The researchers tested OpenAI’s ChatGPT-5 by having it grade written final exams across four subjects and then compared its scores with those given by professors.
ChatGPT’s grades were “roughly approximate” to those of the human graders, particularly when the system was provided with a detailed grading rubric, the study found.
While the overall results were similar, co-author Daniel Schwarcz said it is impossible to determine which method evaluated the exams more effectively.
“It's entirely possible that AI grades were actually more ‘accurate’ in evaluating the quality of exam answers than were human grades,” said Schwarcz, who co-authored the study with professors from the University of Virginia, the University of Chicago, Boston University, Washington University in St. Louis, and Brigham Young University.
Meanwhile, the authors concluded that AI is not ready to replace professor-graded final exams because of professional regulations and ethical concerns.
They said the technology could instead be used to review and validate professor grading, which can be inconsistent and subject to unconscious bias.

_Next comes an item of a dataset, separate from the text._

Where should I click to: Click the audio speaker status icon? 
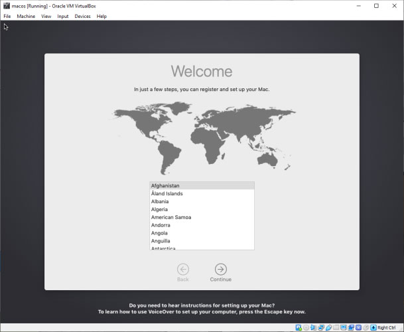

Grading is among the most dreaded aspects of law teaching, Schwarcz noted.
In a related development, the researchers said AI could also be used to provide instant feedback on ungraded midterm exams and self-administered practice tests.
Studies show that such feedback on exams and writing assignments is both “extremely valuable and undersupplied in law schools,” Schwarcz said.
Separately, the study examined final exam grades in civil procedure, contracts, torts and corporations.
ChatGPT’s marks diverged more sharply from professors’ grades when it was given only a basic prompt with a score range.
The correlation between human and AI scores increased when the system used the same grading rubric as the professor.
When researchers manually reviewed the exams with the largest grading gaps, they identified cases in which human graders appeared to make “straightforward grading errors,” the study found.